Decoder and One-Step Renderer
The decoder is a diffusion model, customized to accept Selftok’s AR sequence. A one-step renderer trained via MSE, LPIPS, and GAN losses allows for fast, deterministic reconstructions, outperforming multi-step diffusion decoders both in fidelity and throughput.
Figure 6: Left: One-step renderer yields visually superior reconstructions compared to multi-step diffusion. Right: Renderer architecture detail.
Ablation studies demonstrate that increased token count and codebook size enhance reconstruction, and token schedule aligns with known properties of diffusion (more tokens for higher t). The pipeline substantially outperforms spatial and 1D tokenizers (see PSNR and rFID measures).
Figure 7: Comparative reconstructions: Selftok achieves highest fidelity with non-spatial tokens.
AR VLM Training and Synergy
Selftok enables a unified VLM, trained autoregressively with a vocabulary containing both text and visual tokens, using a standard cross-entropy objective. Multimodal alignment is enforced with formats for text-to-image, image-to-text, image-only, and text-only, facilitating task transfer and minimizing catastrophic forgetting.
On DPG-Bench and GenEval, Selftok-SFT surpasses all contemporaneous AR-based VLMs in alignment metrics. Particularly notable is its positive synergy: joint training for generation and comprehension improves both, whereas spatial tokenizations suffer conflict in this setting.
Figure 8: Selftok demonstrates robust positive Δ in multitask synergy, in stark contrast to spatial VQ-tokens.
Visual Reinforcement Learning
The formulation of visual RL over discrete AR token sequences enables application of the Bellman equation and policy improvement theorems. In this MDP, tokens are actions, sequences are states, and rewards are defined by programmatic detectors or QA-based VLM feedback. Crucially, only AR token sequences avoid anti-causal feedback loops; spatial token-based models do not admit the required recursion by Bellman’s structure.
Figure 9: AR token causal graphs support recursive value computation; spatial tokens induce anti-causal paths that invalidate Bellman factorization.
Empirical Validation: Visual RL Gains
Selftok-based VLMs subjected to visual RL—driven by CLIP or comprehension VLM rewards—show strong improvement in image-text consistency, especially for rare and compositionally complex prompts. The gain is uniquely significant for Selftok (e.g., +18 on GenEval), while spatial token-based models plateau or degrade under RL.
Figure 10: Reward progression under RL—a sharp climb for Selftok (green), little effect for spatial token-based models (orange).

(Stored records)

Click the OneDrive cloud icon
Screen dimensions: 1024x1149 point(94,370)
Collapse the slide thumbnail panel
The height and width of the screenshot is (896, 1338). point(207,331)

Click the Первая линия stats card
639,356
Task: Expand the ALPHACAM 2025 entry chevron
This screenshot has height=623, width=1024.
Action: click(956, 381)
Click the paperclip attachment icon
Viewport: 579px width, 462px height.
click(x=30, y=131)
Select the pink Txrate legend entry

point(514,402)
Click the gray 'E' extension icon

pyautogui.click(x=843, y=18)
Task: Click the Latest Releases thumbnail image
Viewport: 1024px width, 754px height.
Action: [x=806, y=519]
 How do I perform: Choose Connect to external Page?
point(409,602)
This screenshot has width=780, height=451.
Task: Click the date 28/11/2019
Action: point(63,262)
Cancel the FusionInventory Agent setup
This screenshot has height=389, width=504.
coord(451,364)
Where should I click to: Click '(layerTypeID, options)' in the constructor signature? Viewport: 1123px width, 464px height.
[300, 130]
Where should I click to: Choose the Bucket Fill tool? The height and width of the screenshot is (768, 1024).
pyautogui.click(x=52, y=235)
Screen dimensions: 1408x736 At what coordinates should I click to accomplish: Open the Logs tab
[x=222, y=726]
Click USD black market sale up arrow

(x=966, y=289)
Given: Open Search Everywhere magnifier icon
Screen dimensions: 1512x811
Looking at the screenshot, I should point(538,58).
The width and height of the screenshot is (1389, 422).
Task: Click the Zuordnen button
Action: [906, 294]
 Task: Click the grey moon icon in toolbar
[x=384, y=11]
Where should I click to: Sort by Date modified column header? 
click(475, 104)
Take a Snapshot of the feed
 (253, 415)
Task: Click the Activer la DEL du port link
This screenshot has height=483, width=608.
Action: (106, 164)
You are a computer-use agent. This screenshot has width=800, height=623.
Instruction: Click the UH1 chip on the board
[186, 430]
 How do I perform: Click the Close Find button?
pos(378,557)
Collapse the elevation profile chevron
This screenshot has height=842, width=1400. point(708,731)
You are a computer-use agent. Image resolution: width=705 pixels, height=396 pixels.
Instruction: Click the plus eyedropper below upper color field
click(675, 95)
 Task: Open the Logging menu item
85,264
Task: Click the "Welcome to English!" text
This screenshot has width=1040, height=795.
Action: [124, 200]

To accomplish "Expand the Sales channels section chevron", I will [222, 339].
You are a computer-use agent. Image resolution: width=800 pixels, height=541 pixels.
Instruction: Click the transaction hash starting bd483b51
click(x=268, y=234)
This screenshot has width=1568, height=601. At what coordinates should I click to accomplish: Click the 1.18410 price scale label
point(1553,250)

◆ Directions for this task ◆
Write out the stretch of the Selftok text from "AR VLM Training" through "minimizing catastrophic forgetting.", word for word.

◆ Task result ◆
AR VLM Training and Synergy
Selftok enables a unified VLM, trained autoregressively with a vocabulary containing both text and visual tokens, using a standard cross-entropy objective. Multimodal alignment is enforced with formats for text-to-image, image-to-text, image-only, and text-only, facilitating task transfer and minimizing catastrophic forgetting.